## Problem
Please find the lines in the entries below that contain the word "computer", and copy each one.

Pixel coordinate grounding data
::::::::::

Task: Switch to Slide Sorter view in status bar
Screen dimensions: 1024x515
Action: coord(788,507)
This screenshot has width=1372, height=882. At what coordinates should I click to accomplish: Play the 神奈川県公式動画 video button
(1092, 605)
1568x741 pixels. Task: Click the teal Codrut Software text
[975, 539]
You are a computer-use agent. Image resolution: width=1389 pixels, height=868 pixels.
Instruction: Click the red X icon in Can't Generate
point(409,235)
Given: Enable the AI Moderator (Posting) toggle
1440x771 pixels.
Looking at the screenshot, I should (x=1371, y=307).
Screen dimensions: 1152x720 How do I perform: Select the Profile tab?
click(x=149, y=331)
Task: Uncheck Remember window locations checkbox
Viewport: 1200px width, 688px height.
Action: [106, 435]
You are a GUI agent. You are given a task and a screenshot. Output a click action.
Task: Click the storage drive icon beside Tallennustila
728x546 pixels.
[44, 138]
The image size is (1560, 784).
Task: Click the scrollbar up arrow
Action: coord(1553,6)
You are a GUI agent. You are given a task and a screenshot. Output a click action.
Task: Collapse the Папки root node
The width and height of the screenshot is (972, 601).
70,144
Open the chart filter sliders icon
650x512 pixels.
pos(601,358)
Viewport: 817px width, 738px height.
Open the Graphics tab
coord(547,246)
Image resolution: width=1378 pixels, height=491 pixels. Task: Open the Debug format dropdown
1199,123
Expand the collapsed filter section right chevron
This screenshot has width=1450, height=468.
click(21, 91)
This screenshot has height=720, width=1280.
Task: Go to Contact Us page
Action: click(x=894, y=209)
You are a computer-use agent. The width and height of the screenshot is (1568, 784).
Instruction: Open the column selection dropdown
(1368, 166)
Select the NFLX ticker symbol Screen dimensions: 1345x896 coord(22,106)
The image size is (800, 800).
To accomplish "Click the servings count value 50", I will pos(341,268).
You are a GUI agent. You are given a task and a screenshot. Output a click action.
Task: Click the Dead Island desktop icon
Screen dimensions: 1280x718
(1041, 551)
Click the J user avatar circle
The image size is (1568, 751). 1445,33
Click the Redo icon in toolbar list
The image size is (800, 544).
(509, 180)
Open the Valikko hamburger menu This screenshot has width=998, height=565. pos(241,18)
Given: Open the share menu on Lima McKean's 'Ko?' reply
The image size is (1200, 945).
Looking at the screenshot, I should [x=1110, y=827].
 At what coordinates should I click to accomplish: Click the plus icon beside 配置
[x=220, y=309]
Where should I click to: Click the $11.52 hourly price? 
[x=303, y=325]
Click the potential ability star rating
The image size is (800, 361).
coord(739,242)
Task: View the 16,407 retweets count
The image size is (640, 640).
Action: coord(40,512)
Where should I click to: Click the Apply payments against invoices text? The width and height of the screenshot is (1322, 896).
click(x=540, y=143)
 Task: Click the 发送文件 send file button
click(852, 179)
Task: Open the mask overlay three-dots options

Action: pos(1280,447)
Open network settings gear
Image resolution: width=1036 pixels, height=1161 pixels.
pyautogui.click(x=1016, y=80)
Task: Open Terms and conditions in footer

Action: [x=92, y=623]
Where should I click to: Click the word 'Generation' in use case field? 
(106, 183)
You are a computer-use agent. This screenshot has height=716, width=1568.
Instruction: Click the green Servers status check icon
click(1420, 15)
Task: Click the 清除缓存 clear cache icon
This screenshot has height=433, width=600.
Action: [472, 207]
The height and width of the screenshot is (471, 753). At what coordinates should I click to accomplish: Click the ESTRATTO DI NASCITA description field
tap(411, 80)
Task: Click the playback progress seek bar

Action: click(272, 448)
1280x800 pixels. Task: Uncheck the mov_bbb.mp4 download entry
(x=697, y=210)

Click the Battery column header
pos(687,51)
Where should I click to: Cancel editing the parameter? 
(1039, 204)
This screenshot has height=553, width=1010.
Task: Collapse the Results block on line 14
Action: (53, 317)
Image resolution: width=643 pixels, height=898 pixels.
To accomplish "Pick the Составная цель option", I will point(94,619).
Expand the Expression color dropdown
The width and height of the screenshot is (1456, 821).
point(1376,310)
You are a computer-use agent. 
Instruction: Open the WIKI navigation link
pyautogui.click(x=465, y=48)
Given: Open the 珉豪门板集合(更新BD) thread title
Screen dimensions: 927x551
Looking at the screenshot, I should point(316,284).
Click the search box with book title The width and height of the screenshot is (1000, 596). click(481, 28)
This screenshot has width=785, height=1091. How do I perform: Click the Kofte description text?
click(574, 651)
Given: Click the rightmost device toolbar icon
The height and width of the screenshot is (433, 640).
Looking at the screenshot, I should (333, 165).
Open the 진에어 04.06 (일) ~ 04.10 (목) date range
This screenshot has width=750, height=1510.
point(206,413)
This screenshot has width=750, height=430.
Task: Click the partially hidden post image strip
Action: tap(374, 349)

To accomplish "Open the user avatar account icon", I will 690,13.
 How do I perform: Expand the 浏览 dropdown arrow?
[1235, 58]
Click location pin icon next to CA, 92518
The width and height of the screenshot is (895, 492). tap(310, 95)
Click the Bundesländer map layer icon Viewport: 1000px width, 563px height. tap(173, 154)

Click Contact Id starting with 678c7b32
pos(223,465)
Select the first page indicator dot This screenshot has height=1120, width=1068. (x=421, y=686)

::::::::::

## Written answer
You are a computer-use agent. Image resolution: width=1389 pixels, height=868 pixels.
You are a computer-use agent. The width and height of the screenshot is (1568, 784).
You are a computer-use agent. This screenshot has height=716, width=1568.
You are a computer-use agent. 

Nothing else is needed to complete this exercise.